Pour le bien-être d’une population à bout

Même son de cloche du côté des brasseurs belges. La fédération qui les représente a estimé samedi que la perspective de réouverture des établissements de l’horeca « ne pouvait être retardée plus longtemps ». « Les événements de ces dernières semaines l’ont encore démontré: le bien-être mental de la population est fortement mis sous pression après presque 6 mois de confinement, ce qui s’est soldé par de nombreux rassemblements incontrôlés », a-t-elle pointé. « Or, la réouverture de l’horeca (à l’intérieur/à l’extérieur) peut offrir un environnement de détente sécurisé, dont nous avons tant besoin et dans lequel les citoyens peuvent se rencontrer de manière organisée et sûre, tout en respectant toutes les règles en vigueur. Les protocoles stricts, en cours de discussion avec les fédérations HoReCa (et celles de leurs fournisseurs), les experts et les autorités, permettront de maîtriser la propagation du virus », font encore valoir les brasseurs.

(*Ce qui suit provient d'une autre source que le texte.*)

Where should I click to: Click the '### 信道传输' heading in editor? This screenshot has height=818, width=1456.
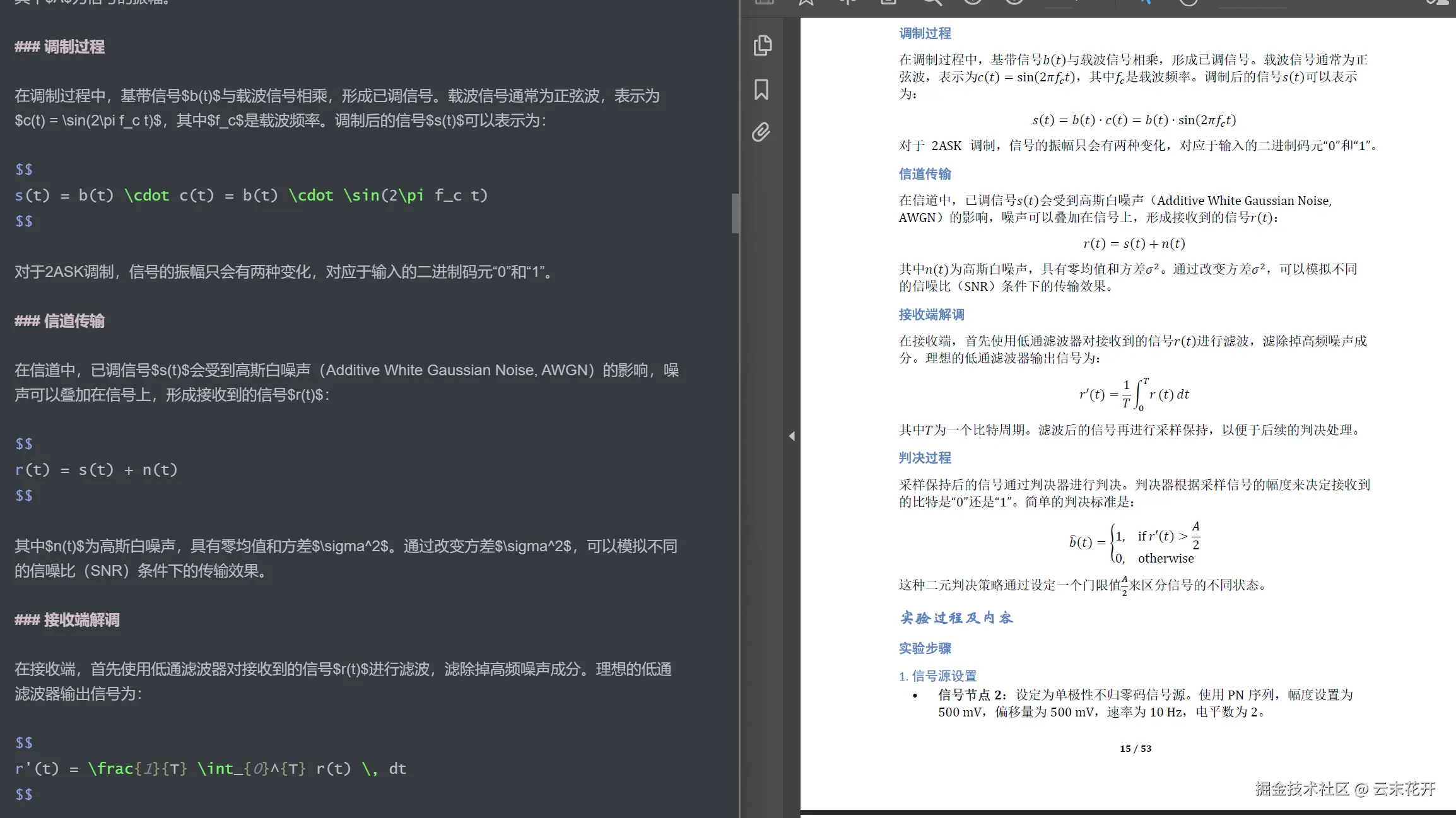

Pour ces derniers, une réouverture permanente, sûre et balisée de l’horeca est d’autant plus envisageable à partir du 1er mai grâce à l’arrivée du beau temps, à l’accélération de la campagne de vaccination et à un meilleur dépistage et traçage.

Le prochain Comité de concertation, qui réunit les gouvernements fédéral et des entités fédérées, se tiendra mercredi matin. Le sujet sera évidemment sur la table, comme celui des écoles et des commerces. Mais quelle que soit leur décision, de nombreux restaurateurs sont bien décidés à rouvrir le 1er mai.